| DESCRIPTION OF THE TASK |
Working from the entries below, give again each line from the first through the one containing "Matières Premières (277, 129)", exactly and with nothing else.

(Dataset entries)

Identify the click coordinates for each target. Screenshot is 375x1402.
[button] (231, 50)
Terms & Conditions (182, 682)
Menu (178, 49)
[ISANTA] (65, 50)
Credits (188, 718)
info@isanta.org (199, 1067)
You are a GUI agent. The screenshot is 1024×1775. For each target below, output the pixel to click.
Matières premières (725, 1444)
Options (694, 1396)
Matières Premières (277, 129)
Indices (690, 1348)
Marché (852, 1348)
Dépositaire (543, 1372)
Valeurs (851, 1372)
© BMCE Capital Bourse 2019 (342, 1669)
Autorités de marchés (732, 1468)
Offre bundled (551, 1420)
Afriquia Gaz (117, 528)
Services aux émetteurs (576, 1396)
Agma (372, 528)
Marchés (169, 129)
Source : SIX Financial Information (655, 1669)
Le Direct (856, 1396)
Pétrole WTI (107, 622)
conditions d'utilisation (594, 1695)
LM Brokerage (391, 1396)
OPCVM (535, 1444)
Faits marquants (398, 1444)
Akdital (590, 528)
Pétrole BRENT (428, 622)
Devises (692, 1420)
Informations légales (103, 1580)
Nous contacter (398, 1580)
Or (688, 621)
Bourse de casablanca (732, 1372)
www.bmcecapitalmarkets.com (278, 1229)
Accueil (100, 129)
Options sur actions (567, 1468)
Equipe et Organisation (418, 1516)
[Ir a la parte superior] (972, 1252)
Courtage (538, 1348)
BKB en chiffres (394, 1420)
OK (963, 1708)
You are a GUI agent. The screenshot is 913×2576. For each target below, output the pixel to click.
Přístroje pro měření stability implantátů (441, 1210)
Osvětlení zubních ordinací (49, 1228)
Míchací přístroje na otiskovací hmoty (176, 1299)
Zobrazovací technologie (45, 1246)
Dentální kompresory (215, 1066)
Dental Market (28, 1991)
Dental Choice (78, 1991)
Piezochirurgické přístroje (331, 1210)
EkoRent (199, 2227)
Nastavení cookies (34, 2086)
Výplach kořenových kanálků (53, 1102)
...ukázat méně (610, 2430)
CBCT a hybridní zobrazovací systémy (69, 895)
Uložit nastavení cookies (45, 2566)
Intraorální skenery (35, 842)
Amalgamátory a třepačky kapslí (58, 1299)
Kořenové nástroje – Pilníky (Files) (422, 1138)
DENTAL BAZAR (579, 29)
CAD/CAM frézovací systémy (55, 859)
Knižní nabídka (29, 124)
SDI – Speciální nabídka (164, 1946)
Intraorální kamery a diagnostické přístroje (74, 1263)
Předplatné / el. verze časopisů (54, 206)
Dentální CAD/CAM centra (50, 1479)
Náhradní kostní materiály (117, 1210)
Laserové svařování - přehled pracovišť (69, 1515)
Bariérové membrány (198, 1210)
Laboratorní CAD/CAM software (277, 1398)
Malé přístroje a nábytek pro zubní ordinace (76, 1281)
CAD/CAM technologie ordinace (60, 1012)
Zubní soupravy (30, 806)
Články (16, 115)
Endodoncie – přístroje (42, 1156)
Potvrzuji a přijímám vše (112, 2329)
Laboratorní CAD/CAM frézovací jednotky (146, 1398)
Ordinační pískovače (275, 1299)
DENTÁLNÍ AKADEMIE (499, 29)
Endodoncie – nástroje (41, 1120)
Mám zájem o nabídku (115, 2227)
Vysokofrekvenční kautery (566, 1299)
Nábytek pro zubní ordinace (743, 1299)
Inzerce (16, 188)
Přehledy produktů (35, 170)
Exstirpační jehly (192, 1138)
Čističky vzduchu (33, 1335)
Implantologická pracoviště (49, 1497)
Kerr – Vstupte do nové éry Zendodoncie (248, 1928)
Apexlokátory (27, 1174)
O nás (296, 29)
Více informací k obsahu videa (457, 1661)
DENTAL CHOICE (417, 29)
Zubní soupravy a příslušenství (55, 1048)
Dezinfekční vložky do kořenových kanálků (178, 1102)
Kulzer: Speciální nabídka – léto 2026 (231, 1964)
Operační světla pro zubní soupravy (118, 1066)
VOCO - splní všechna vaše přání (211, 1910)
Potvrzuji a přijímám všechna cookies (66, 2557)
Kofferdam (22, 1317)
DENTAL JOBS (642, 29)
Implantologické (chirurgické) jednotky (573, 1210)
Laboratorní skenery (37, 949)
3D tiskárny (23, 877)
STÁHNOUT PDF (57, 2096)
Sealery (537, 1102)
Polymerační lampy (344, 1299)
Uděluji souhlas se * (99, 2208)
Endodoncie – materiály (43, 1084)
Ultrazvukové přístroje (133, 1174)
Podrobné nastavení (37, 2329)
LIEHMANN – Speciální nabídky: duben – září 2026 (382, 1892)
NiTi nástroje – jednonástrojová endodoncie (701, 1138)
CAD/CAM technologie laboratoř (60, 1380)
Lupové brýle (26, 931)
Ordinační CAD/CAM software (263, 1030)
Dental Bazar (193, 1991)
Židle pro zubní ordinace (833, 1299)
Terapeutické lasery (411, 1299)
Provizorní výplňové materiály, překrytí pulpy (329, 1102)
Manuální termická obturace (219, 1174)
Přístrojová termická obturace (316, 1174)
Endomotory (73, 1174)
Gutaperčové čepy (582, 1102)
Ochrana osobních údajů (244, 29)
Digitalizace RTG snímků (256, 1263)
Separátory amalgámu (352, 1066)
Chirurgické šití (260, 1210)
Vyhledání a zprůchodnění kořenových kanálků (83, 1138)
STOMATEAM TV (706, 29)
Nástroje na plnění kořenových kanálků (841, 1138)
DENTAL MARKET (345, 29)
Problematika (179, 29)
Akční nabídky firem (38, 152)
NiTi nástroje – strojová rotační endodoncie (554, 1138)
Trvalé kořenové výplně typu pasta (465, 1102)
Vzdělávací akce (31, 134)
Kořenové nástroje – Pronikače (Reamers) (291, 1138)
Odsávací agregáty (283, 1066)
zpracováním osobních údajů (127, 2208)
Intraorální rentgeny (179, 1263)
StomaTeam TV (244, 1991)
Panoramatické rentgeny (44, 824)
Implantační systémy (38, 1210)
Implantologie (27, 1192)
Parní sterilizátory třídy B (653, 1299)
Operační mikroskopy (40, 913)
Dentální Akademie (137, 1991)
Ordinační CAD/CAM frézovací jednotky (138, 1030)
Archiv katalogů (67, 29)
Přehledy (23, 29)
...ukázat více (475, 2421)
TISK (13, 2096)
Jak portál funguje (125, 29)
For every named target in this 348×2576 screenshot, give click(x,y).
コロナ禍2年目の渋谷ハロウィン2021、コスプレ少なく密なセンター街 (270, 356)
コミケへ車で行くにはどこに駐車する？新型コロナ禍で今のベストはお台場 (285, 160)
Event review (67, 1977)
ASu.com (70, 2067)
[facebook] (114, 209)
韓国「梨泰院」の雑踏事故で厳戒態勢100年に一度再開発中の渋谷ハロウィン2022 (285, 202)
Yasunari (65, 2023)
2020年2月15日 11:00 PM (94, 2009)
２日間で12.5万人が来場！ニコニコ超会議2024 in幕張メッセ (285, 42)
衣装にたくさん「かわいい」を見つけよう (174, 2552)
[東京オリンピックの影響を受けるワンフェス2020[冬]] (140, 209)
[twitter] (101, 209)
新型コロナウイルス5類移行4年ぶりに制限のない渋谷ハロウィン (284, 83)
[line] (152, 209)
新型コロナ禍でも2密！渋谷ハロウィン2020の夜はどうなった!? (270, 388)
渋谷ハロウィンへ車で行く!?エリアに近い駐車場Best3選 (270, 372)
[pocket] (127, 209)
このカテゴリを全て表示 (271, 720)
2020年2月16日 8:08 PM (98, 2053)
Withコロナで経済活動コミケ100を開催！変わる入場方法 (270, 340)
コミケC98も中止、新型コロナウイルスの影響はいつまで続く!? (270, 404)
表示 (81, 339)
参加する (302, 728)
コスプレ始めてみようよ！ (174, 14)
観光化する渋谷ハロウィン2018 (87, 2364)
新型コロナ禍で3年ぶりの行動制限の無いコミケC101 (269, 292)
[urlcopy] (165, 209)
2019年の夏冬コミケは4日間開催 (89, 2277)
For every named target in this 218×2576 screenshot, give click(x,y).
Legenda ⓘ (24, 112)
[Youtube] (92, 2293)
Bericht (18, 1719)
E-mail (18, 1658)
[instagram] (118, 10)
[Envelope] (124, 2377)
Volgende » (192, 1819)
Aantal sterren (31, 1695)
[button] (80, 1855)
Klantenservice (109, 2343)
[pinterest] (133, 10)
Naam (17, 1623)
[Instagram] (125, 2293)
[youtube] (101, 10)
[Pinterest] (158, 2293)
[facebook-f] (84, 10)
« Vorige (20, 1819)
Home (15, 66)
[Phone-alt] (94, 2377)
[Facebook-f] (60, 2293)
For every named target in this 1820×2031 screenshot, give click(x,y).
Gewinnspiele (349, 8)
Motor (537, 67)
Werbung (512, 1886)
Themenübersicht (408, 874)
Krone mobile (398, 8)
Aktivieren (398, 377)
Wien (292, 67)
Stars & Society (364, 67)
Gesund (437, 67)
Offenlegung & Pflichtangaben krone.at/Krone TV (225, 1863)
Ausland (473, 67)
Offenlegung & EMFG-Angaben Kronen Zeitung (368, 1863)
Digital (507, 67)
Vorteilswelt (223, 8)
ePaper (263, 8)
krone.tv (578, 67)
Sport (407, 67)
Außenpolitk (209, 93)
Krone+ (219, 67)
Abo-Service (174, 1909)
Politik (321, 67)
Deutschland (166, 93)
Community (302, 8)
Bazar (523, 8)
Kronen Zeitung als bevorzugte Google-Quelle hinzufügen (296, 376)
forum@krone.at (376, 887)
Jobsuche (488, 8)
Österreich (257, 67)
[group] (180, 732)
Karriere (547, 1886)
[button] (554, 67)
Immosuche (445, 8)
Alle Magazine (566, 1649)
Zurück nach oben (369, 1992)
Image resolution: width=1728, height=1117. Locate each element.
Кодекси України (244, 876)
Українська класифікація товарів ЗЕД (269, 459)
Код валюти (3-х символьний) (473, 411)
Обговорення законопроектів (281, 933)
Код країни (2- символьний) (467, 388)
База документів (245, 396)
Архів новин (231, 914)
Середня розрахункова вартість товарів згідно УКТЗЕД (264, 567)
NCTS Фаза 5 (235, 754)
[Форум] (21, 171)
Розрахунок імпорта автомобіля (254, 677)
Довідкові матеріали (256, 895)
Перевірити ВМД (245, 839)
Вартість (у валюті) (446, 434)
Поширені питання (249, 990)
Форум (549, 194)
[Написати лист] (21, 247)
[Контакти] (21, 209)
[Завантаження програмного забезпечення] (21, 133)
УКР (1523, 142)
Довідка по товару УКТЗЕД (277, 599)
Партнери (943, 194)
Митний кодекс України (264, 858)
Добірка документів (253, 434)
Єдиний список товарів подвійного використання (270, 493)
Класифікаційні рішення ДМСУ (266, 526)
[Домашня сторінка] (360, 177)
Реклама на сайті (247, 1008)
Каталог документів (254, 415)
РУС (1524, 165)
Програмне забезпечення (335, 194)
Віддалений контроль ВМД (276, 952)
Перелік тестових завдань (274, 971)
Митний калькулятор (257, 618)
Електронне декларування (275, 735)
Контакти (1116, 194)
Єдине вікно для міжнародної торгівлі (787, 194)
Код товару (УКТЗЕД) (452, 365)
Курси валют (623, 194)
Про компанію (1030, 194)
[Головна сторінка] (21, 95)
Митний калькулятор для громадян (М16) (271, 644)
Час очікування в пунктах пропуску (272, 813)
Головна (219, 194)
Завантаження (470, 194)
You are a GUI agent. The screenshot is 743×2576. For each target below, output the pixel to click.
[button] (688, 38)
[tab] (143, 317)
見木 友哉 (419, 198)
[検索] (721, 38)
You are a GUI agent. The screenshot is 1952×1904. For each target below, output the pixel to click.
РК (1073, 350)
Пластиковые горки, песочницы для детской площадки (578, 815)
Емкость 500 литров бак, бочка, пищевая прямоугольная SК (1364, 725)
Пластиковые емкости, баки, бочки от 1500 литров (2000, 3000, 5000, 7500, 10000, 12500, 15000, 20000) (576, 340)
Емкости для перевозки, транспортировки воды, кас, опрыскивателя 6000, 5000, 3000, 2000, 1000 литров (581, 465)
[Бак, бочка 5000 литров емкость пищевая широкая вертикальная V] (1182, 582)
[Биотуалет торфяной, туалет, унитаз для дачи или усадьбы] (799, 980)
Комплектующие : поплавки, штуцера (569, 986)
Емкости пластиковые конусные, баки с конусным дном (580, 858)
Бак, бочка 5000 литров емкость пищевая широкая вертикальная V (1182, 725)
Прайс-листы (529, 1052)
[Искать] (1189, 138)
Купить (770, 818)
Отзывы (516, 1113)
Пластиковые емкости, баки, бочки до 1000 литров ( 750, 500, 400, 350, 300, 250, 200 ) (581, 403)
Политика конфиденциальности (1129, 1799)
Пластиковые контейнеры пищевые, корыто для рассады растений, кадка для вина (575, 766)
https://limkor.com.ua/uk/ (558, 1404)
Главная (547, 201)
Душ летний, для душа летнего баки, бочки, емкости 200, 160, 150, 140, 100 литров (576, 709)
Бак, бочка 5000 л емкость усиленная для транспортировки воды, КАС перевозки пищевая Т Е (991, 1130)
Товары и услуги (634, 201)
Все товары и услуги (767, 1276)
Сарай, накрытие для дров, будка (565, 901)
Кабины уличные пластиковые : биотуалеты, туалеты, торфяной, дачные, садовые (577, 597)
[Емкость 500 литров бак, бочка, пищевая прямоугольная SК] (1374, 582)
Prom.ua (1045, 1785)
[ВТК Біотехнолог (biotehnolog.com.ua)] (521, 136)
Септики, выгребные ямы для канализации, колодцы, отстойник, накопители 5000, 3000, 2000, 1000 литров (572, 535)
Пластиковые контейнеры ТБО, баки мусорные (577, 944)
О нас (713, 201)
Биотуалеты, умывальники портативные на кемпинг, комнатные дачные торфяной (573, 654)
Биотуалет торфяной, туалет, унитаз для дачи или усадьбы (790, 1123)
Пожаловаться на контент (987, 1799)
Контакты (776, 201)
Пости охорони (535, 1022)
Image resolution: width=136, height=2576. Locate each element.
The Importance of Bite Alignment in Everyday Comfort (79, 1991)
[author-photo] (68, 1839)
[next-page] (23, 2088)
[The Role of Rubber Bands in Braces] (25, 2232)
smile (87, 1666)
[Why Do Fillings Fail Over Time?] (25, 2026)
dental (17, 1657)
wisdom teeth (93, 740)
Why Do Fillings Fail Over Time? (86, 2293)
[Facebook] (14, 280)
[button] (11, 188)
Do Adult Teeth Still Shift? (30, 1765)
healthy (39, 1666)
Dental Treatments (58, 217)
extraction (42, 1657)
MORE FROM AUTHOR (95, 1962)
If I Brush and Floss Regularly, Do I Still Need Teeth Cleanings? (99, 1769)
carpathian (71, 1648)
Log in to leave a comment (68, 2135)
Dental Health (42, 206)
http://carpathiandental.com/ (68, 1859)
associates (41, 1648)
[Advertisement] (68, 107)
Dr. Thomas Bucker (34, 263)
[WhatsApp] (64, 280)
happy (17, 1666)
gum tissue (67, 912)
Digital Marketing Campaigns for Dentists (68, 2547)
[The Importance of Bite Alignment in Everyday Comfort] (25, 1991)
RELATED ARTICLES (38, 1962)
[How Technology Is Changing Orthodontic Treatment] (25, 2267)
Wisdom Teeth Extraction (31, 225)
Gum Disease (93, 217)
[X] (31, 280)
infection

| ANSWER TO THE EXERCISE |
Identify the click coordinates for each target. Screenshot is 375x1402.
[button] (231, 50)
Terms & Conditions (182, 682)
Menu (178, 49)
[ISANTA] (65, 50)
Credits (188, 718)
info@isanta.org (199, 1067)
You are a GUI agent. The screenshot is 1024×1775. For each target below, output the pixel to click.
Matières premières (725, 1444)
Options (694, 1396)
Matières Premières (277, 129)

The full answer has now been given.